··· INPUT RECORDS ···
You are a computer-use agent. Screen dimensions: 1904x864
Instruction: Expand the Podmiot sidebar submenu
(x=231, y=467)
···
··· INPUT RECORDS ···
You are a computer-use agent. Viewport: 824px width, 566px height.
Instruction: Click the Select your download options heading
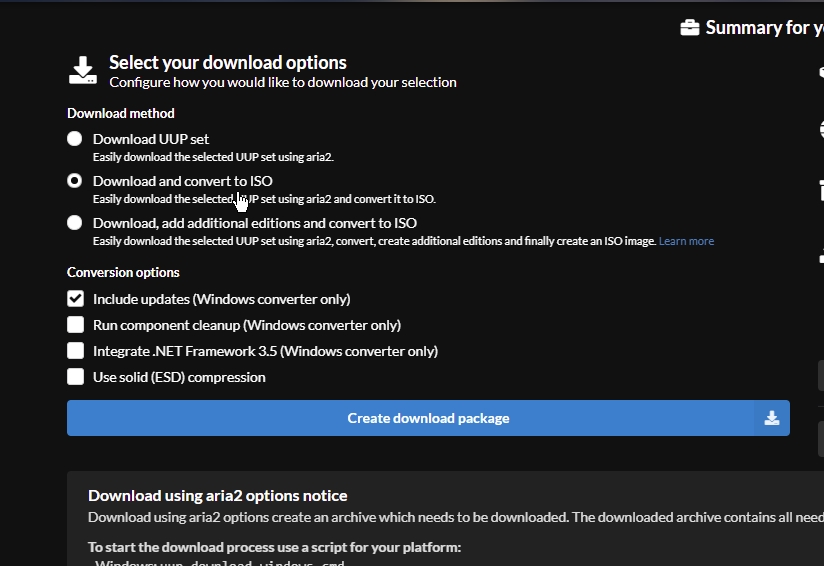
···
Wherever the string "agent" appears in the listing above, show the whole line.

- [SOLVED EXERCISE]:
You are a computer-use agent. Screen dimensions: 1904x864
You are a computer-use agent. Viewport: 824px width, 566px height.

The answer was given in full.